* WHAT IS NEEDED: Line count for "computer": report how many lines in this material hold that string, with the number alone as the answer.

**** RECORDS TO USE ****

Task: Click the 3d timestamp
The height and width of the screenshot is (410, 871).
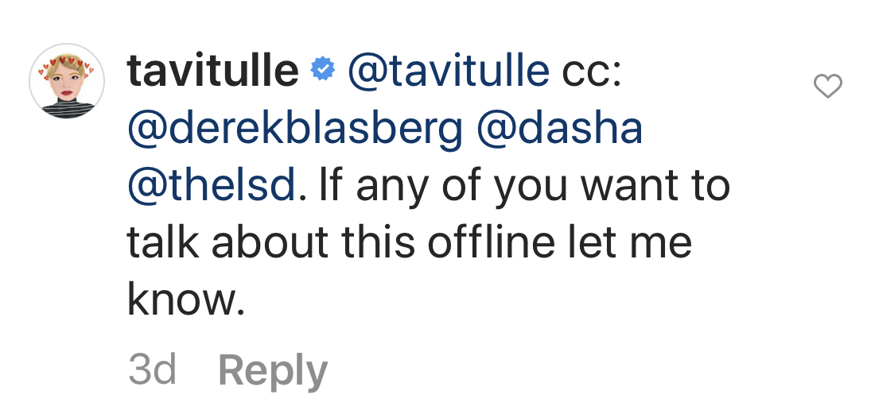Action: pos(152,369)
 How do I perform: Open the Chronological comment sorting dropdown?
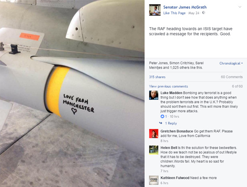231,63
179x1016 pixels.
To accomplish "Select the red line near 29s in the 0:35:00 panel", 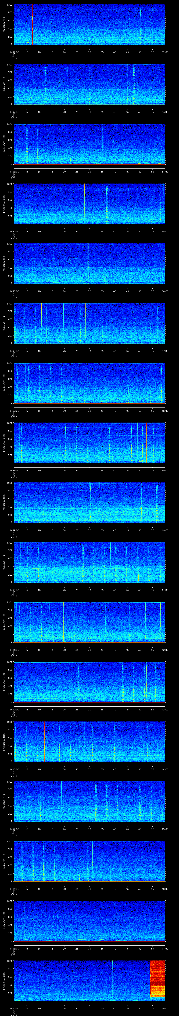I will click(88, 263).
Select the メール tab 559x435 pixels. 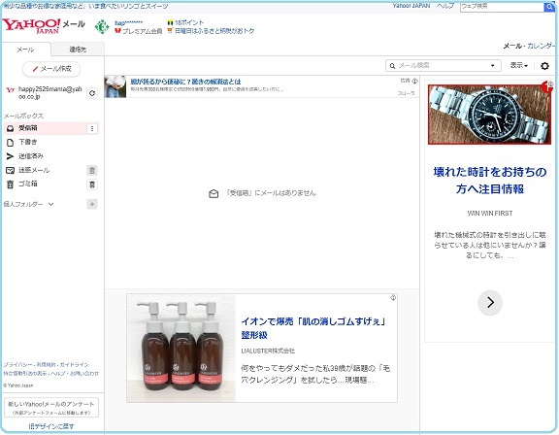tap(25, 50)
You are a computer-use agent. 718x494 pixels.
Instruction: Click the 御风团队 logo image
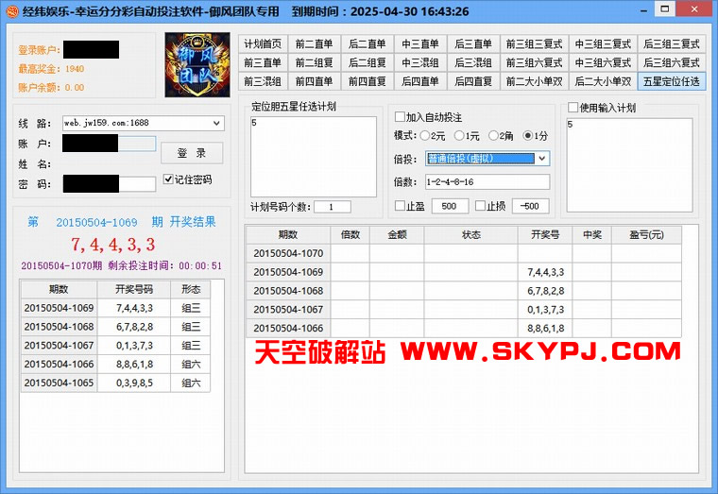[x=199, y=65]
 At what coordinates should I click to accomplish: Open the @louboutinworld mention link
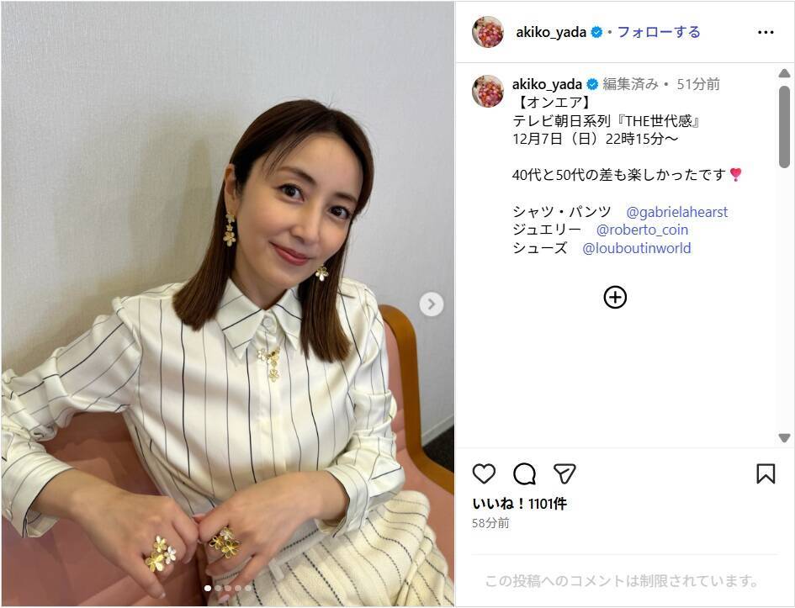[636, 248]
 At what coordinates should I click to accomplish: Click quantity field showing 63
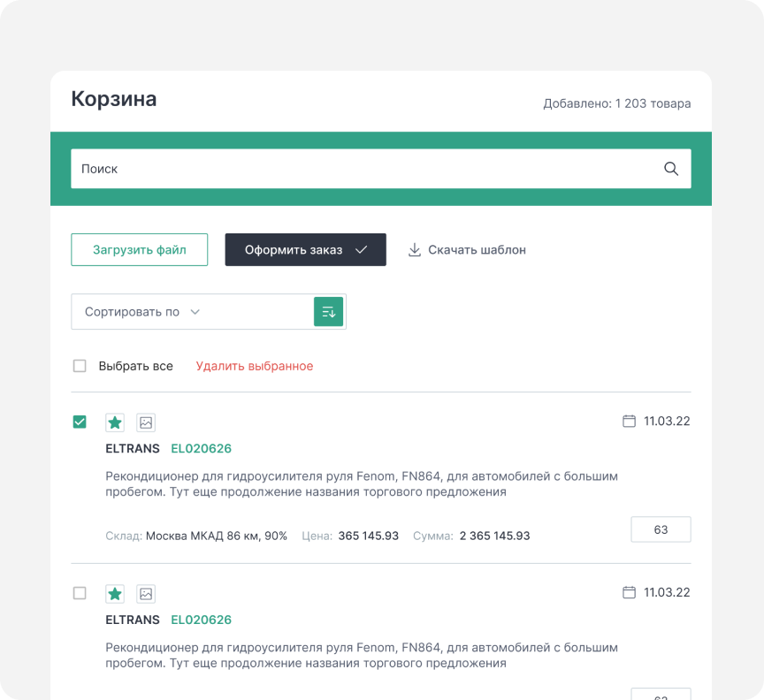[661, 529]
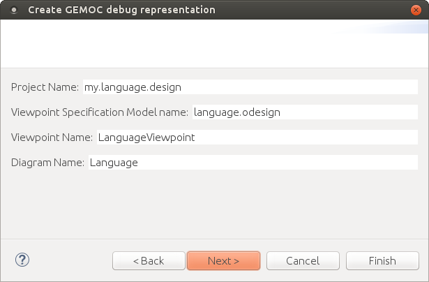This screenshot has height=282, width=429.
Task: Click the 'Project Name:' label
Action: coord(45,87)
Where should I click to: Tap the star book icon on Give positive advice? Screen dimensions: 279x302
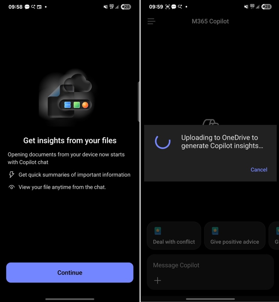coord(215,231)
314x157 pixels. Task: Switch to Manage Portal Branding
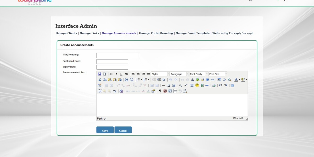coord(156,33)
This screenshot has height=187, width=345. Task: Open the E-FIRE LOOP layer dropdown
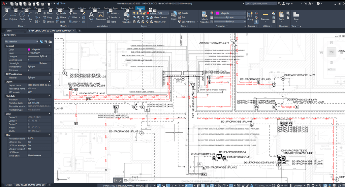point(158,13)
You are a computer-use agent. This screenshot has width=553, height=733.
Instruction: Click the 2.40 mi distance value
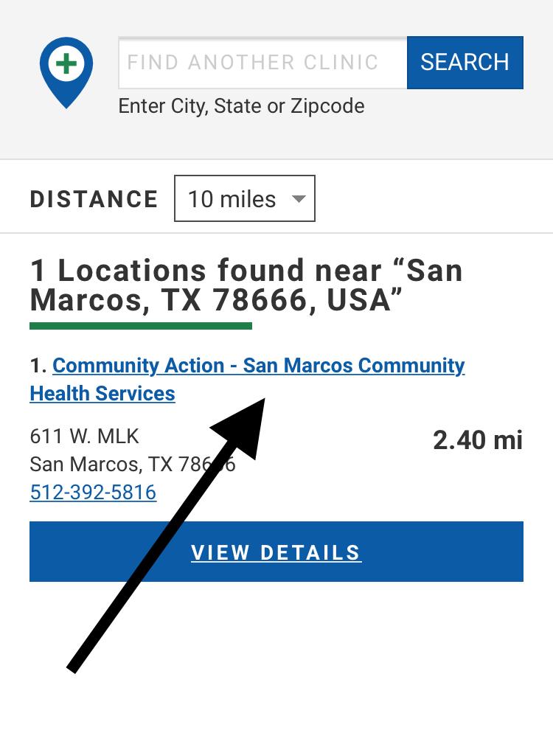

****

* ANSWER SECTION: 2